A referendum on the new constitution was held in Thailand on 19 August 2007. Had the draft been rejected, the military government would have had the freedom to choose any previous constitution to adapt and promulgate instead. The turnout was around 60%.

==Proposed changes==
Major changes in the proposed constitution included the following:
- Making almost half of Senators appointed rather than elected.
- Limiting the Prime Minister to 2 four-year terms.
- Banning the Prime Minister from major holdings in private companies.
- Making it easier to impeach the Prime Minister and other ministers.

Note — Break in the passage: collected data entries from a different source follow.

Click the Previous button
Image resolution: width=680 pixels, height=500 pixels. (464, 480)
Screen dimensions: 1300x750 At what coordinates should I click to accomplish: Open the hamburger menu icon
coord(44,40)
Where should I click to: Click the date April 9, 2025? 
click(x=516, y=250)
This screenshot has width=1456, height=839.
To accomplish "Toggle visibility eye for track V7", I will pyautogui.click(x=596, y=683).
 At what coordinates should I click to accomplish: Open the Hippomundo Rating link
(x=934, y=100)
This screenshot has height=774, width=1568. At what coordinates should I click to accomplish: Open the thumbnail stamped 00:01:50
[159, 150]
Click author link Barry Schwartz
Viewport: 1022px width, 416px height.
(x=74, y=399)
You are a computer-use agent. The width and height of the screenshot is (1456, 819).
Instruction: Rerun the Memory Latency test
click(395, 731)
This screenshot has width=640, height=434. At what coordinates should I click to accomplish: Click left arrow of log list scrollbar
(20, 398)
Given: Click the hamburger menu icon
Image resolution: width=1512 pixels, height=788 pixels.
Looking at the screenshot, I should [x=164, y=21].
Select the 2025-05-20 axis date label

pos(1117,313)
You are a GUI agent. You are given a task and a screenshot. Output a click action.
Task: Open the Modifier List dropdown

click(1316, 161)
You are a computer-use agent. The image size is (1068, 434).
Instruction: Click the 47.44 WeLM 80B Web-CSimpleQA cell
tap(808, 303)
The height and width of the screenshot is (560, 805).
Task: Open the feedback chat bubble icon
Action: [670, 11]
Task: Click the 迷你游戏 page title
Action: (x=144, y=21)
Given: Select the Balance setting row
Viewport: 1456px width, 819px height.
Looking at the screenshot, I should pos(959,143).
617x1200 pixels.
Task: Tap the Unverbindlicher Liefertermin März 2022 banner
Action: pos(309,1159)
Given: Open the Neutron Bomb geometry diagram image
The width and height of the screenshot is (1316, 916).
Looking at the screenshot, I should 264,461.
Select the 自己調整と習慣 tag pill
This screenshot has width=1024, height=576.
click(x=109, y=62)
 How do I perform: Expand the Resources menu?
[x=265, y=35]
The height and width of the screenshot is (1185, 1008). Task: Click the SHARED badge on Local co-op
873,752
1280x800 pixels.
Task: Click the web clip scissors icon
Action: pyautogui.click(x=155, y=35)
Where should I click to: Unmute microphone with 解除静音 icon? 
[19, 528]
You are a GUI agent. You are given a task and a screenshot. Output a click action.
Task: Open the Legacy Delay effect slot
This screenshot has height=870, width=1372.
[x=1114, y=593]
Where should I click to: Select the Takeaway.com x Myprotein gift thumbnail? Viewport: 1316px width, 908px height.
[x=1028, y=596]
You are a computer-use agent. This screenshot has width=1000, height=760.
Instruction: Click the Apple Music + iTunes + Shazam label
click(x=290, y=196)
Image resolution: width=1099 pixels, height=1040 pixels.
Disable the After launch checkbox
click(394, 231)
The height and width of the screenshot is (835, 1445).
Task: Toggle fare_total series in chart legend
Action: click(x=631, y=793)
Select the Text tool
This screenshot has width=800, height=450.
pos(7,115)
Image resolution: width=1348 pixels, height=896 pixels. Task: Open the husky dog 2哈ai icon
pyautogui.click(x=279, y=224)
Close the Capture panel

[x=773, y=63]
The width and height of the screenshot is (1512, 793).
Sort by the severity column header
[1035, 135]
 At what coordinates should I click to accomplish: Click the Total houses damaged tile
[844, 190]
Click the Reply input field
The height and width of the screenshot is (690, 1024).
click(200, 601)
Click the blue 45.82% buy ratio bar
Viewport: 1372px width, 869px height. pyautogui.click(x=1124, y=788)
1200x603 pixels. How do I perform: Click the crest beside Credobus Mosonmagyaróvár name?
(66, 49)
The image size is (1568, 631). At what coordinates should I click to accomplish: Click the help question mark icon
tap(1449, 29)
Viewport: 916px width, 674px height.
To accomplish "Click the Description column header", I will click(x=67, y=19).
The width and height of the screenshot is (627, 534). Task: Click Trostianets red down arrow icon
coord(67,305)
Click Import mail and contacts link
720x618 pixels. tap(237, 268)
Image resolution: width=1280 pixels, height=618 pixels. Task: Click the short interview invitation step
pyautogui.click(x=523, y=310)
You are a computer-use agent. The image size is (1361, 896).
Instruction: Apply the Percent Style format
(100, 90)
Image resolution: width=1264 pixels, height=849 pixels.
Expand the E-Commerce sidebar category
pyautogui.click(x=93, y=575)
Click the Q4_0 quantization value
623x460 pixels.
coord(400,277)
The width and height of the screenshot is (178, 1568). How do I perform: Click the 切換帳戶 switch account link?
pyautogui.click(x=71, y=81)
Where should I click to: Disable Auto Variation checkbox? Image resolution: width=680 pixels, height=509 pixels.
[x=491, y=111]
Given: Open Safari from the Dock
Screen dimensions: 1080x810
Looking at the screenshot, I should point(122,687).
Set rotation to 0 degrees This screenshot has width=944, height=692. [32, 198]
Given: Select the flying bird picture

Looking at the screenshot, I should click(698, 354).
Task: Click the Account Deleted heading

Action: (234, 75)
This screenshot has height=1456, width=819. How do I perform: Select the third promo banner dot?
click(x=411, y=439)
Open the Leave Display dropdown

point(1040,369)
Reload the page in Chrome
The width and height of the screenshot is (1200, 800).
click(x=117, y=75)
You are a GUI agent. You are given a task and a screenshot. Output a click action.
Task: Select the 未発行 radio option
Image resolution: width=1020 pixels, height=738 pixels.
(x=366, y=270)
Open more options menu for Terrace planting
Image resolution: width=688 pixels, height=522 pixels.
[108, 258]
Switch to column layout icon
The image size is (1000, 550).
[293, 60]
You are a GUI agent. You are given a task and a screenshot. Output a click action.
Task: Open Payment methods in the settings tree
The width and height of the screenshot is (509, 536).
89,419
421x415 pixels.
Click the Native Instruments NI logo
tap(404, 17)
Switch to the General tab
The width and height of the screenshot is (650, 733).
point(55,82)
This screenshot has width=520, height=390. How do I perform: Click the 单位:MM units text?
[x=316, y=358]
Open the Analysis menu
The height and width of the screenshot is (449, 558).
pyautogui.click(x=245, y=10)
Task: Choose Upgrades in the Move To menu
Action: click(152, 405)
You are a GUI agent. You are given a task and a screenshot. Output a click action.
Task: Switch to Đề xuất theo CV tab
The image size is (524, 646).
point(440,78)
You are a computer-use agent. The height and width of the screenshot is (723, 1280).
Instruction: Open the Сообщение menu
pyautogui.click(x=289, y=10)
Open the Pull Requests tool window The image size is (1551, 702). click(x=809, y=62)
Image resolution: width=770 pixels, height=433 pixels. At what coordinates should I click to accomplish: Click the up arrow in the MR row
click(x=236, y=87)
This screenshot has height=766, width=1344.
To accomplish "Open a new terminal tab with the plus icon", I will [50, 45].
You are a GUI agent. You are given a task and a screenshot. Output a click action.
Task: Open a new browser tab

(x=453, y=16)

The military government announced that each household in the country would be sent a copy of the new constitution ahead of the referendum. A poll from July had seen a majority of voters in favour. However, in many cases "yes" votes were not real indicators of support for the new text but rather for quick elections, as the ruling Council for National Security (CNS) has stated that approval of the new constitution was a requirement for holding parliamentary elections later that year.

==Results==

| Choice | Votes | % |
| For | 14,727,306 | 57.81 |
| Against | 10,747,441 | 42.19 |
| Invalid/blank votes | 504,207 | – |
| Total | 25,978,954 | 100 |
| Registered voters/turnout | 45,092,955 | 57.61 |
Source: Direct Democracy

===By region===

| Region | For |  | Against |  | Turnout (%) |
| Votes | % | Votes | % |
| Central Thailand | 5,714,973 | 66.53 | 2,874,674 | 33.47 | 57.72 |
| Southern Thailand | 3,214,506 | 88.30 | 425,883 | 11.70 | 59.31 |
| Northeast Thailand | 3,050,182 | 37.20 | 5,149,957 | 62.80 | 54.39 |
| Northern Thailand | 2,747,645 | 54.47 | 2,296,927 | 45.53 | 62.06 |
| Total | 14,727,306 | 57.81 | 10,747,441 | 42.19 | 57.61 |

===By province===
There were considerable differences in the approval rates between the regions of Thailand. In six provinces of Southern Thailand (Chumphon, Trang, Nakhon Si Thammarat, Songkhla, Surat Thani, Ranong), the approval topped 90%. On the other hand, in 24 provinces in Northern and Northeastern Thailand there was a majority against the draft. In two provinces in the far Northeast (Nakhon Phanom, Roi Et), the rejection even topped 75%.